Geschäft & Markt 🇨🇳 31.07.2026 06:01

China: Rechennetzausbau im 15. Fünfjahresplan zieht 4 Billionen Yuan Direktinvestitionen an; Südkorea investiert 20 Billionen Won in KI und Rechenzentren

In China wird prognostiziert, dass der Aufbau des Rechennetzes im Zeitraum des 15. Fünfjahresplans (2026-2030) 4 Billionen Yuan an Direktinvestitionen anziehen wird, was Chancen für privates Kapital schafft. Südkorea plant, 20 Billionen Won (13,9 Milliarden US-Dollar) in ein strategisches Investitionskonto zu lenken, um in Künstliche Intelligenz, Rechenzentren und Infrastruktur zu investieren und globales Kapital anzuziehen.

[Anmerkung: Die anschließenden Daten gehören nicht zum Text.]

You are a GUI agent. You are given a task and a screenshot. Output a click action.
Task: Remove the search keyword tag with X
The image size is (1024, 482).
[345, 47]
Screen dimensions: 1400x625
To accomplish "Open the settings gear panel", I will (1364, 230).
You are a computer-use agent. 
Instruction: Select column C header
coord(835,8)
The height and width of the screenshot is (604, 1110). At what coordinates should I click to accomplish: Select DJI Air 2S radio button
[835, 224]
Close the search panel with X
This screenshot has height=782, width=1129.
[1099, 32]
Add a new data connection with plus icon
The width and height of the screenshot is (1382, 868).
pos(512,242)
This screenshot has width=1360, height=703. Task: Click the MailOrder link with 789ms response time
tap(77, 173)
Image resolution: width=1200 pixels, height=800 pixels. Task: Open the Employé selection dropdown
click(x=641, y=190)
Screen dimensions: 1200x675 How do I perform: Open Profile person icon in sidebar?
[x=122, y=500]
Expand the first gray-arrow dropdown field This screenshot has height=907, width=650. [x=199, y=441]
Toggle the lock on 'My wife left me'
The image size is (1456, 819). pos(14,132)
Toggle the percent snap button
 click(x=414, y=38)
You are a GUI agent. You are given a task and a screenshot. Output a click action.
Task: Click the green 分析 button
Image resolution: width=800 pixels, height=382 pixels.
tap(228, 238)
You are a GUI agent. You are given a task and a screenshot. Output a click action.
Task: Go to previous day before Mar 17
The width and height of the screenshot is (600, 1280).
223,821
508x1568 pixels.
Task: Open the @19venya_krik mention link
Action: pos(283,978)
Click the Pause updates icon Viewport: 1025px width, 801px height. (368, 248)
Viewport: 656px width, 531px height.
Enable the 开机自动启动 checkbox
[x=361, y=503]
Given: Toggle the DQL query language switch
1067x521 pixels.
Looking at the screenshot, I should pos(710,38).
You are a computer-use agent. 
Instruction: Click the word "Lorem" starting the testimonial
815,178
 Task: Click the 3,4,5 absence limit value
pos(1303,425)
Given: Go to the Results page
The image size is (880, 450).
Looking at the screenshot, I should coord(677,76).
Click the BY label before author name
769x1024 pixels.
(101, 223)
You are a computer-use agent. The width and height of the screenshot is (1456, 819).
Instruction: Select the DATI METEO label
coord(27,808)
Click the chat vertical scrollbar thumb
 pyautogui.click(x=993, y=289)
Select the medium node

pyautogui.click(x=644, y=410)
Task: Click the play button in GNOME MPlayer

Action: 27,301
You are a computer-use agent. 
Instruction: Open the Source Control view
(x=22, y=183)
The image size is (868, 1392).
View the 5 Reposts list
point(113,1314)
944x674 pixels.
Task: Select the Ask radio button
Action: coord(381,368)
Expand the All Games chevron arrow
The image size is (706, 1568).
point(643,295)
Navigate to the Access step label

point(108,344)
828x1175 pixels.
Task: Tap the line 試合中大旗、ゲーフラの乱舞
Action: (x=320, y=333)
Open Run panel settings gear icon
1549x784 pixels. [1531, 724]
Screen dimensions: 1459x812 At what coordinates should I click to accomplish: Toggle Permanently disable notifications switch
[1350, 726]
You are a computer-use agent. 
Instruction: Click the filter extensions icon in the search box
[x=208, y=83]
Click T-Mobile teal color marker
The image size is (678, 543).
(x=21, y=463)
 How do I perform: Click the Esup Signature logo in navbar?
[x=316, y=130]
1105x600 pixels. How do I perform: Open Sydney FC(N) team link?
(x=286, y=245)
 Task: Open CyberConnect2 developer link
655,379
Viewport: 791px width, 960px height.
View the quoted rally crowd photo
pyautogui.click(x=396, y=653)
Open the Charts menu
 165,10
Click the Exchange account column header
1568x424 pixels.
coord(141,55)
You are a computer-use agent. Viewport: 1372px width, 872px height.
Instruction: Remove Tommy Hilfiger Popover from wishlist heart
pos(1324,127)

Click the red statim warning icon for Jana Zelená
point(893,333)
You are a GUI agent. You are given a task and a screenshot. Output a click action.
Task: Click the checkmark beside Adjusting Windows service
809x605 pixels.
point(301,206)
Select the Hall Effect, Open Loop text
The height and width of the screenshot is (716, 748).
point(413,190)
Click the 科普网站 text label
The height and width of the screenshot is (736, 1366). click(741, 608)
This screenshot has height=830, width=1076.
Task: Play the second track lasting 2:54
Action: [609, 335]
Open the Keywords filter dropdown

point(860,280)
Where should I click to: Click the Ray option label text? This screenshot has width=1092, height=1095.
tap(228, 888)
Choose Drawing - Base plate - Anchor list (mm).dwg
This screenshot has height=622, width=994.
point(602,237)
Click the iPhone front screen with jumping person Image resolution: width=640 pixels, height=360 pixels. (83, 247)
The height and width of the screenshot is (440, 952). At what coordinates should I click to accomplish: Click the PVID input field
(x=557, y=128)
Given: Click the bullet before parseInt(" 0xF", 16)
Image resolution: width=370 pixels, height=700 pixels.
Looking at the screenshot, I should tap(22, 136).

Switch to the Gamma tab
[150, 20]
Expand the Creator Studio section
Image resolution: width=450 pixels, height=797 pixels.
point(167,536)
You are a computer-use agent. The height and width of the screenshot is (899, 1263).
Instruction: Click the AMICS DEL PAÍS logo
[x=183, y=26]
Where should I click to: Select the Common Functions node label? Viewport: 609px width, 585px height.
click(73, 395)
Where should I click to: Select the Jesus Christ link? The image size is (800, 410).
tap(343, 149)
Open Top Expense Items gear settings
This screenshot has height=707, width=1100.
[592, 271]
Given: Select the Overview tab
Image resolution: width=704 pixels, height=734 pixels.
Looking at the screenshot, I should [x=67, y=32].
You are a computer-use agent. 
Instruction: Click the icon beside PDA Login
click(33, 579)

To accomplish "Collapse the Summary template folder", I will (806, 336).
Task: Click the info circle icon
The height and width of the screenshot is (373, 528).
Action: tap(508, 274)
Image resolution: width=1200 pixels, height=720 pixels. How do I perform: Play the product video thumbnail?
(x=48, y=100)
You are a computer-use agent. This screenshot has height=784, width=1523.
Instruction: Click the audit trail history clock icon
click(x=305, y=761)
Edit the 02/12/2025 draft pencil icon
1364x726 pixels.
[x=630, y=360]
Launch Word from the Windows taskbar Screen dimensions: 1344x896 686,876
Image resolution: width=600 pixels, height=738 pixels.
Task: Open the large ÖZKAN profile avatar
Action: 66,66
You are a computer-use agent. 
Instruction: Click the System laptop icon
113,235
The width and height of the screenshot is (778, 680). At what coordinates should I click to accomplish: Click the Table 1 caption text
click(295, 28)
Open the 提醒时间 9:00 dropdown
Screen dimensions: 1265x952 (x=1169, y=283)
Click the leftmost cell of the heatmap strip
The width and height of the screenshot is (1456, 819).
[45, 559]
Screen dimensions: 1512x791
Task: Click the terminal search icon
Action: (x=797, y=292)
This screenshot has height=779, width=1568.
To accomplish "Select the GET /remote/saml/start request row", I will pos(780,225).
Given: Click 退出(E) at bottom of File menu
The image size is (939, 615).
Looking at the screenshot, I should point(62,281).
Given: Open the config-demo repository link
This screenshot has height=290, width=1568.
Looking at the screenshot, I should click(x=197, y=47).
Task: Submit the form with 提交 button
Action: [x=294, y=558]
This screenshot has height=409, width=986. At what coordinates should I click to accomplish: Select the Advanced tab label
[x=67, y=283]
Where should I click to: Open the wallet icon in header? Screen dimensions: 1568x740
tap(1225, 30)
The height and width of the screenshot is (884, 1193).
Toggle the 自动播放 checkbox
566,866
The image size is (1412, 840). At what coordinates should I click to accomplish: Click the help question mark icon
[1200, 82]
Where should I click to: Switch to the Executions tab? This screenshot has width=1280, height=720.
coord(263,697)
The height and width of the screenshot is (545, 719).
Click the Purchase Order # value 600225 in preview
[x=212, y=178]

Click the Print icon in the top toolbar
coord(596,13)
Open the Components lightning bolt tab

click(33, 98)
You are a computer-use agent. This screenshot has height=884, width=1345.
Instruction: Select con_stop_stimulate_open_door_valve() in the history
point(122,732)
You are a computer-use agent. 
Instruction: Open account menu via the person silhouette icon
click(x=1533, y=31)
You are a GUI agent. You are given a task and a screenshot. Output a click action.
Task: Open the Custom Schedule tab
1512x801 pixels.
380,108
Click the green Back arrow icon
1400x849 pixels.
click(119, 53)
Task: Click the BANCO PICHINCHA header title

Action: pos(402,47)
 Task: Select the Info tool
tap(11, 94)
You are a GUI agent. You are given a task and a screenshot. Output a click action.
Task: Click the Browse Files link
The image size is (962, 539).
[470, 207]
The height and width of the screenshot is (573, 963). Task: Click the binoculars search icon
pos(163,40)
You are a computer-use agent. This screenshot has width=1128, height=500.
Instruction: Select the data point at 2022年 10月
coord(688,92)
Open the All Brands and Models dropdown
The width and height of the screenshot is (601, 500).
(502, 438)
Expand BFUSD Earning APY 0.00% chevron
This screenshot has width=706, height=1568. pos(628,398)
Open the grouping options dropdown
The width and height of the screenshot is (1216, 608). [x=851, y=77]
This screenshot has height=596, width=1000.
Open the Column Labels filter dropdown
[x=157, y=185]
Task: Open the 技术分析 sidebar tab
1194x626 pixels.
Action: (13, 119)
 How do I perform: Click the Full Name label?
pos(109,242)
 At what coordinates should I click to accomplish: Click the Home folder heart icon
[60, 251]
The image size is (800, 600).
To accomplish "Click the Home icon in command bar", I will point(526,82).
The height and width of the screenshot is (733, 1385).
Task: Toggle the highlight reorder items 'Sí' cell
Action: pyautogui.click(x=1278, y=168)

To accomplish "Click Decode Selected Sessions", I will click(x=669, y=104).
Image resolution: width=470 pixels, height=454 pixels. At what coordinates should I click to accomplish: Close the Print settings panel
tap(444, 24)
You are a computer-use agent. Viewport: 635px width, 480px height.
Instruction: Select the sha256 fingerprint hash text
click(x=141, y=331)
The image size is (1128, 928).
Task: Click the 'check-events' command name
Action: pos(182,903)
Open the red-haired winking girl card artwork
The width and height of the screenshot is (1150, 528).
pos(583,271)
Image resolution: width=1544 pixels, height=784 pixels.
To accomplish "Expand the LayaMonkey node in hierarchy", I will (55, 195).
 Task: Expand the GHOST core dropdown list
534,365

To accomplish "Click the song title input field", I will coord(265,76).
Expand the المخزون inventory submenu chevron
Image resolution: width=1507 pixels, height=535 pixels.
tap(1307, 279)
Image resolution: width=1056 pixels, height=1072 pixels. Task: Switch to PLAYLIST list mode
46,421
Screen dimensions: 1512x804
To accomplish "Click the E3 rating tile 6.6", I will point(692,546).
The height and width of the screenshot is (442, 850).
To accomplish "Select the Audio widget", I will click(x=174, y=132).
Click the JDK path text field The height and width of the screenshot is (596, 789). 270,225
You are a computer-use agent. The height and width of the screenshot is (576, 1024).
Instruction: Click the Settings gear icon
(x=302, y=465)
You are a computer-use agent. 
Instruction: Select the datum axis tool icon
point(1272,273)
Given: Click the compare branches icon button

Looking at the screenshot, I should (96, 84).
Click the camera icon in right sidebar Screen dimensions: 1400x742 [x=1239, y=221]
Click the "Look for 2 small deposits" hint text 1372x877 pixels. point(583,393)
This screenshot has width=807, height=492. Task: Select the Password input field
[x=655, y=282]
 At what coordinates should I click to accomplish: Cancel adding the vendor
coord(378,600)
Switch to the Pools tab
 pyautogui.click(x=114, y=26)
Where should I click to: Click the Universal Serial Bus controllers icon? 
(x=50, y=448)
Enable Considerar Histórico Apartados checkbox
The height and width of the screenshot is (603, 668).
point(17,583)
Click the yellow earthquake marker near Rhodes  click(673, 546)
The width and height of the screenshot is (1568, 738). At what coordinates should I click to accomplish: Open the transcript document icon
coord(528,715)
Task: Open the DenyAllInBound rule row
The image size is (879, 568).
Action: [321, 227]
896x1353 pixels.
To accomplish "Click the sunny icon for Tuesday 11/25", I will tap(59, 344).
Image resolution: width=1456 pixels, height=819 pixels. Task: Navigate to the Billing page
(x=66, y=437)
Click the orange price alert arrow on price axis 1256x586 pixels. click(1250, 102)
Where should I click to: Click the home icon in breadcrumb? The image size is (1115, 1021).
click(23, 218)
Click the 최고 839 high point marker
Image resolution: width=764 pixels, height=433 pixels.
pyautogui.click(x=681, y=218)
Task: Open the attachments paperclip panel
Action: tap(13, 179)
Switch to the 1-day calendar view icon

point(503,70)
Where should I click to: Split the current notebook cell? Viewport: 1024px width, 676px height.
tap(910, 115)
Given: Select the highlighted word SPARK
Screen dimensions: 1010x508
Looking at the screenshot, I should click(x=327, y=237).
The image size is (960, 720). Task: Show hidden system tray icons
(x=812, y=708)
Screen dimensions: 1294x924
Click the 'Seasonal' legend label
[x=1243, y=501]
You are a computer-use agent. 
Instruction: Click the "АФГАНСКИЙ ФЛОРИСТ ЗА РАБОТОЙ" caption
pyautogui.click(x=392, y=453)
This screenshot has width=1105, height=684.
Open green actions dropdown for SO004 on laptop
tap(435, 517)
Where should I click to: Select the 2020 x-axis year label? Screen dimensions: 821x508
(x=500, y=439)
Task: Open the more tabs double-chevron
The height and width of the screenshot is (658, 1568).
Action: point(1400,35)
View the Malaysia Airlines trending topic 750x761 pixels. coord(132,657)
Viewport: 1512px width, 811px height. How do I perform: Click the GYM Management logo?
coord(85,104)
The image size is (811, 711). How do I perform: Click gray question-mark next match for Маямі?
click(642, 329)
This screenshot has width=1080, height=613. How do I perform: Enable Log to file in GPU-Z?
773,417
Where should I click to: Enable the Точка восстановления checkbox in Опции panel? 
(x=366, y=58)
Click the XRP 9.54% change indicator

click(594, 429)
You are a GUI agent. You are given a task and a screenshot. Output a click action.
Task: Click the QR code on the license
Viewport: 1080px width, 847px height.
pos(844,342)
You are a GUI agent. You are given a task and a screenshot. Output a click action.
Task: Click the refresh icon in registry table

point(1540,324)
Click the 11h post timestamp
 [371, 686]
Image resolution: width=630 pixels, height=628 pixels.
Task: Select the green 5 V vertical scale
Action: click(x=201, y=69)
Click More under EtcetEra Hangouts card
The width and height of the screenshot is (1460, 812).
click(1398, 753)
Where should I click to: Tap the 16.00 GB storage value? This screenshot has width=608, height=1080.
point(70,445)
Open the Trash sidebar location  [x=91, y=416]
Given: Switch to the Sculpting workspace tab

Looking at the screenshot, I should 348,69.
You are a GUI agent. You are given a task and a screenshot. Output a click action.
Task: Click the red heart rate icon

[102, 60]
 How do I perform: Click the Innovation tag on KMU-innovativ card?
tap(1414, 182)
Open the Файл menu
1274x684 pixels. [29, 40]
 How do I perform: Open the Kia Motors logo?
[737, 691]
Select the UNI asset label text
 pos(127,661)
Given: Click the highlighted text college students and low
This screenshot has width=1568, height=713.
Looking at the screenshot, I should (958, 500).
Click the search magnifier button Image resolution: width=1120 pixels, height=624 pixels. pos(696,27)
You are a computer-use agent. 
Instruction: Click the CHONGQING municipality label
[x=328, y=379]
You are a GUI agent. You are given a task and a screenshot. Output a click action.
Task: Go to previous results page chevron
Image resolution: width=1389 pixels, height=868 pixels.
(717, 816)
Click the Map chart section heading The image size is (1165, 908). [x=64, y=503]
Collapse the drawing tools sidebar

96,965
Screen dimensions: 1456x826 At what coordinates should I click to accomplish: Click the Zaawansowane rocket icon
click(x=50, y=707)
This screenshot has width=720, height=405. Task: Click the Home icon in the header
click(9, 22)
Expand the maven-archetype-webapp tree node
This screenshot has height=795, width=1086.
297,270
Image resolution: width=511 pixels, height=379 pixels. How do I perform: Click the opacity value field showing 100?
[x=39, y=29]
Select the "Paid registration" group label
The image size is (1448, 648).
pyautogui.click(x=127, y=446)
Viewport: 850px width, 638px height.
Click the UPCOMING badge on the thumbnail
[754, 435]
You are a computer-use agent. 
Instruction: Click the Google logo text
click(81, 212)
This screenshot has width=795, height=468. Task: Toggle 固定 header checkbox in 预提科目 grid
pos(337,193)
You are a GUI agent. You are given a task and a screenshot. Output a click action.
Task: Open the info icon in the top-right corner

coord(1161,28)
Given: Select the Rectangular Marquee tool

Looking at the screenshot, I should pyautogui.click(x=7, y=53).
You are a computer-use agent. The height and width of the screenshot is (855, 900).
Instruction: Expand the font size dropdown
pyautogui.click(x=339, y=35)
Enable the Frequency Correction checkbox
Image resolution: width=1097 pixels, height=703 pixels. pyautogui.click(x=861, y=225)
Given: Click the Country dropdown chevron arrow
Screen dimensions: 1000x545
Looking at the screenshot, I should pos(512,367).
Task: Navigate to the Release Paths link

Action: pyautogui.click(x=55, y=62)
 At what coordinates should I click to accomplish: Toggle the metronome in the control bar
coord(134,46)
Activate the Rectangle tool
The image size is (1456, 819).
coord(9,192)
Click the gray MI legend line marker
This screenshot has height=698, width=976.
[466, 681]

Ein Vertreter der Nationalen Kommission für Entwicklung und Reformen Chinas, Jiang Yi, hat bekannt gegeben, dass der Bau des Rechennetzwerks im Zeitraum des 15. Fünfjahresplans Schätzungen zufolge direkte Investitionen in Höhe von 4 Billionen Yuan bringen wird, wobei der Hauptteil auf Unternehmensinvestitionen entfallen wird, was enorme Möglichkeiten für privates Kapital schafft. Es ist geplant, die Planung und Bereitstellung von Ressourcen zu verbessern, um ein günstiges Umfeld zu schaffen. In der Zwischenzeit hat die südkoreanische Regierung Pläne angekündigt, 20 Billionen Won (13,9 Milliarden US-Dollar) in ein strategisches Anlagekonto zu investieren, das bei der Korea Investment Corporation eingerichtet wird, für Investitionen in Künstliche Intelligenz, Rechenzentren und Infrastruktur. Die Mittel werden von staatlichen Banken und anderen staatlichen Einrichtungen bereitgestellt. Südkorea strebt an, globales Kapital von Staatsfonds und Vermögensverwaltern anzuziehen, indem es als Ankerinvestor auftritt. Das neue Konto wird das Recht erhalten, in inländische Vermögenswerte zu investieren und damit seinen Anlagebereich zu erweitern.